Tout d’abord un film sur la jeunesse, sur le devenir adulte, avec l’histoire de ce jeune homme aux liens difficiles avec son père et sa famille, qui trouve en Argentine un refuge pour ses peines et son envie de liberté. Quentin Jagorel fait état d’une clairvoyance sur la tension adolescente fondamentale : vouloir quitter sa famille, partir, fuir et pourtant toujours conserver un lien avec elle.

Ce film est aussi une histoire d’amour, un amour qui sauve, celle que Thomas a avec Francesca. La jeune Francesca a la légèreté qui manque à Thomas et leur voyage à Salta, dans le nord argentin, le libère momentanément de ses démons.

Car enfin, ce film est un hommage et une déclaration d’amour à l’Argentine et à Buenos Aires. Buenos Aires qui offre à Thomas une maison, l’amour, la liberté. Buenos Aires qui est ici sublimée par le voyage de jeunesse de Thomas et Francesca, par les errances de ce jeune homme, par son voyage au bout du monde.

Pour finir, « Qu’importe hier » ne serait pas le même film sans la musique originale composée par Paul Grunelius qui, avec ses vagues d’électro ciselée (qui pourraient faire penser à du Beach House), invite le spectateur à faire le même voyage que les personnages du film.

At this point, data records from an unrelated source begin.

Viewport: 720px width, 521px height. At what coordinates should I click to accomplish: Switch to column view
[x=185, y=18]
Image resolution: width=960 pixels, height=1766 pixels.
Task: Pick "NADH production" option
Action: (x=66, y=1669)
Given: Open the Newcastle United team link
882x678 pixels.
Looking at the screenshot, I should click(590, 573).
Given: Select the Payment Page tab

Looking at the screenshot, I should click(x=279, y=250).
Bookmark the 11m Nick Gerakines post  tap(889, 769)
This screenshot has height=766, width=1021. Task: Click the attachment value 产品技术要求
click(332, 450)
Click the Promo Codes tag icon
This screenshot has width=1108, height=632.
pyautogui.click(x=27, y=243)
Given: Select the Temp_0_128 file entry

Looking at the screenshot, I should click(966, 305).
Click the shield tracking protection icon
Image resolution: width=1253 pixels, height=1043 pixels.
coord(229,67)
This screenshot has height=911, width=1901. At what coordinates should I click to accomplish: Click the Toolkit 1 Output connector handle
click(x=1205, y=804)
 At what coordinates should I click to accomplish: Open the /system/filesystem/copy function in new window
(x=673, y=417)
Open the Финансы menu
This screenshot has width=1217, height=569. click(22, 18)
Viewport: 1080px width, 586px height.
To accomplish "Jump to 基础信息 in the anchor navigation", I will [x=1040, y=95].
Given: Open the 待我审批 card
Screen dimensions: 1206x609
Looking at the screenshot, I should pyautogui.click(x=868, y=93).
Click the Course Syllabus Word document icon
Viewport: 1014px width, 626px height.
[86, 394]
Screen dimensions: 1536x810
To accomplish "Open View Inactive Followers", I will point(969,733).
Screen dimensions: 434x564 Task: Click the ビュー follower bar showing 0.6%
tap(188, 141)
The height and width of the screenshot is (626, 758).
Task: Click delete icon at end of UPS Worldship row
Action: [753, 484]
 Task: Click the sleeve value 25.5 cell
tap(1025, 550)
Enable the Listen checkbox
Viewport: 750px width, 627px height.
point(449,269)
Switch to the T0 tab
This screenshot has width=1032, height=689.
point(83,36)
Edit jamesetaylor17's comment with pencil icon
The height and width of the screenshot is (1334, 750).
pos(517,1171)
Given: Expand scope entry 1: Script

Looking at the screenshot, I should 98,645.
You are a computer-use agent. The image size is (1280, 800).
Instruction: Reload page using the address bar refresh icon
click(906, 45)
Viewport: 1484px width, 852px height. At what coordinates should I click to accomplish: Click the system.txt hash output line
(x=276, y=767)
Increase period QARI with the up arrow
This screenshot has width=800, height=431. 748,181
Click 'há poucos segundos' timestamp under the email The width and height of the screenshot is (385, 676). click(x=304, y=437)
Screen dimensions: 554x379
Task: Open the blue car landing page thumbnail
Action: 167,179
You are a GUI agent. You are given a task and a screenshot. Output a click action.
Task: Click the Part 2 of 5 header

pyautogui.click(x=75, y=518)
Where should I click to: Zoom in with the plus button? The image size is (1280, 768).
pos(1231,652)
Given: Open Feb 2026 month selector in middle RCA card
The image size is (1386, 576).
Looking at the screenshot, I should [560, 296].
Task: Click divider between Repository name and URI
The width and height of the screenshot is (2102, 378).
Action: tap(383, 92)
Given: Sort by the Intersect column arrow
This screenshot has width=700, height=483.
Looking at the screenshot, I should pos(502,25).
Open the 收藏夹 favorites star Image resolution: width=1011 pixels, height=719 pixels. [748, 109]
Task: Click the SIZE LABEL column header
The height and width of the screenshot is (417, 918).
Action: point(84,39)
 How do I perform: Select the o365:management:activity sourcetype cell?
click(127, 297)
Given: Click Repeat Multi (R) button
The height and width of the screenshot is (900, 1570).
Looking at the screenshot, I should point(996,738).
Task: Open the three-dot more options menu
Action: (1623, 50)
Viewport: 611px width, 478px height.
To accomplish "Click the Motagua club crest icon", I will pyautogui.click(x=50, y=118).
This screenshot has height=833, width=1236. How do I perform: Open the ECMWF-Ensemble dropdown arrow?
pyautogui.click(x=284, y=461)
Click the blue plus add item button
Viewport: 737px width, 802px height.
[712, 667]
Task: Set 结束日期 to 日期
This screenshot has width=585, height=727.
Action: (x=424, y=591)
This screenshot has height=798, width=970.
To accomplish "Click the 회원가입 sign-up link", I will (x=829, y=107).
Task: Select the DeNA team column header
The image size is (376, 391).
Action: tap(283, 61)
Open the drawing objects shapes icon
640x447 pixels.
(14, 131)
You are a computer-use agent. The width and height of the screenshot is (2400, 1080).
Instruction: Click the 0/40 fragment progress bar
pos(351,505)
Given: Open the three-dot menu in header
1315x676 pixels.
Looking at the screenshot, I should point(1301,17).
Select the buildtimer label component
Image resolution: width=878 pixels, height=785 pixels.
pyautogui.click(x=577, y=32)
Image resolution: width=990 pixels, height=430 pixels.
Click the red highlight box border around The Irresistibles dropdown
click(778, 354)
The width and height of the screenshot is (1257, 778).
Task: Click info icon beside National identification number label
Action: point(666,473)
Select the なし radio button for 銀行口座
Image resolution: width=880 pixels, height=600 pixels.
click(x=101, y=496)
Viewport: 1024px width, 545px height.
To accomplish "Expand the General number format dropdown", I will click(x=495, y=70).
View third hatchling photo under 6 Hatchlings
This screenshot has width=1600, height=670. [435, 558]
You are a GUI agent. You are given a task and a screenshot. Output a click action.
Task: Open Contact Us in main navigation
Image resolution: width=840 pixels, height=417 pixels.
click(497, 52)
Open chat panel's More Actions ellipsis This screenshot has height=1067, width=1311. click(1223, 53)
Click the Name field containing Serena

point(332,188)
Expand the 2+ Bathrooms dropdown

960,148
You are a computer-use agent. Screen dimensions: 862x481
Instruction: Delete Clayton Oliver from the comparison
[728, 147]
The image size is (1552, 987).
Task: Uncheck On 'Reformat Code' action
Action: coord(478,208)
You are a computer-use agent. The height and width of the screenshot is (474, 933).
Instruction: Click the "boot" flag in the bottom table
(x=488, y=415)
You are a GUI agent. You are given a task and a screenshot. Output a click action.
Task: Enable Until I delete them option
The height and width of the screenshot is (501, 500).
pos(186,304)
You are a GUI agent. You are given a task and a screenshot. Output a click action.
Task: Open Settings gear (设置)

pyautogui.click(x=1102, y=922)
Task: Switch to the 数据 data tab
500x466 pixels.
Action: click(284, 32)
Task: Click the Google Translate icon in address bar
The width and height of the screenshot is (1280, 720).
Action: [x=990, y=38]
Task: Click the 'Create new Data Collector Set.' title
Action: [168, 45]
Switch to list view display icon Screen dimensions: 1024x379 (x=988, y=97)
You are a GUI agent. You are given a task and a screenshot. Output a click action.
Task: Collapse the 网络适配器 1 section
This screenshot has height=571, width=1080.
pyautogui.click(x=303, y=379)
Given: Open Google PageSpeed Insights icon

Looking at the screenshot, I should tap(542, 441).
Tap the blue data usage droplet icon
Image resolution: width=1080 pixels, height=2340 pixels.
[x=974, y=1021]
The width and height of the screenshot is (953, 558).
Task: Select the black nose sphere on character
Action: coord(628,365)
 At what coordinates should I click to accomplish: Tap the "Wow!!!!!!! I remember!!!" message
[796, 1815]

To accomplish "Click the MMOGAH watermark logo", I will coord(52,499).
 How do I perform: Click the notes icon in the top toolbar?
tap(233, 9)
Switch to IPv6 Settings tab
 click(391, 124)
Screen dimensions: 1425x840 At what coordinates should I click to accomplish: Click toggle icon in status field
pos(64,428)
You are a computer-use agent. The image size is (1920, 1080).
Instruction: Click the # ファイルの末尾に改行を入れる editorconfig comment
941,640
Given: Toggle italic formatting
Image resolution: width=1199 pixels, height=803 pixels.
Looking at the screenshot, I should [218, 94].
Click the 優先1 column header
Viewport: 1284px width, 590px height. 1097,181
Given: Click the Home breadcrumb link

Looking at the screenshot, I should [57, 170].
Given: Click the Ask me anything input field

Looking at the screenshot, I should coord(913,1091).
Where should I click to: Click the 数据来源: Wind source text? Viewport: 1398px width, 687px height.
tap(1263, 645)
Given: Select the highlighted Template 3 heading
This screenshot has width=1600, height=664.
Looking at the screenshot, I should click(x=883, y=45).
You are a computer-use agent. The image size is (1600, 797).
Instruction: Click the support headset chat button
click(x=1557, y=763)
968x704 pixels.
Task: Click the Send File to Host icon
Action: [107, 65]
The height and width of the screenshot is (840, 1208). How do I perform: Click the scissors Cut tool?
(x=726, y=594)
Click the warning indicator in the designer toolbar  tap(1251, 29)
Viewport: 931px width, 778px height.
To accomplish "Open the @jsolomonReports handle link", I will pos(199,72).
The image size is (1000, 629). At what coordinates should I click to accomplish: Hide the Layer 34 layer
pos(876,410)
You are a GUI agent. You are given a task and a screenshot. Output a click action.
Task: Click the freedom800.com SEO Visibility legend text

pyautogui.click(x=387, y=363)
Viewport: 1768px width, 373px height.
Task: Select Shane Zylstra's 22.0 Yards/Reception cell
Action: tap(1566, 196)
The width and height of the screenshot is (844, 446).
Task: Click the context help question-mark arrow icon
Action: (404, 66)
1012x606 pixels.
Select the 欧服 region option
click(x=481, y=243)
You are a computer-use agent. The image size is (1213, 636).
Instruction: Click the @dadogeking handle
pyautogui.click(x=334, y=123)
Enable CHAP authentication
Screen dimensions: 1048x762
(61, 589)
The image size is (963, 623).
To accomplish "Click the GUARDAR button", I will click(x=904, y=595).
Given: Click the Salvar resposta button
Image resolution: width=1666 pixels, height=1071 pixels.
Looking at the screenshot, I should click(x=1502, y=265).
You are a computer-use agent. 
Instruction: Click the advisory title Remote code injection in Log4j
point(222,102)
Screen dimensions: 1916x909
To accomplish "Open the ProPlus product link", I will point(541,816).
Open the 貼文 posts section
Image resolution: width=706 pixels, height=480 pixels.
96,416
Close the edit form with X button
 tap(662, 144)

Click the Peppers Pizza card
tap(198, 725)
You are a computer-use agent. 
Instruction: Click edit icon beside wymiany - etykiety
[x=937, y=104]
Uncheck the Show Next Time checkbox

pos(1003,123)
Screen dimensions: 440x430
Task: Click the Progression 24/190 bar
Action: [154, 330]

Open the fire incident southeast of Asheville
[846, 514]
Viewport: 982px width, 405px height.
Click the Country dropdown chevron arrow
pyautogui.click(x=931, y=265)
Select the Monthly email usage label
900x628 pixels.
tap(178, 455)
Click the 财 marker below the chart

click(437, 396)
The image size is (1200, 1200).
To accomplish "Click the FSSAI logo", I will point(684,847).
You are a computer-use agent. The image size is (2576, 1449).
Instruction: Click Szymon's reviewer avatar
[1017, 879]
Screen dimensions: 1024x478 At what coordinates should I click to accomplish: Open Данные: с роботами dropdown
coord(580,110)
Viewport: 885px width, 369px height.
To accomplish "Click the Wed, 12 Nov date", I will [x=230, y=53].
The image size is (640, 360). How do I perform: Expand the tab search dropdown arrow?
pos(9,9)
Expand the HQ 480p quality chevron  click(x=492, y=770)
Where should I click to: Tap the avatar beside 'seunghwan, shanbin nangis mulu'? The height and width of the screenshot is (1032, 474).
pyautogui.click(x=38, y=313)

« Qu’importe hier » est donc un très joli premier film, qui amène à en espérer d’autres : d’autres voyages, d’autres histoires, d’autres pays mais toujours la voix délicatement cassée de Janis Joplin…

Clémence Rebourg

Le film a été présenté en avant-première par le Ciné-club du Bureau des Arts de Sciences Po, le mercredi 10 octobre, à 17 heures. Amphithéâtre Jean Moulin, 13 rue de l’Université, dans le 7ème arrondissement.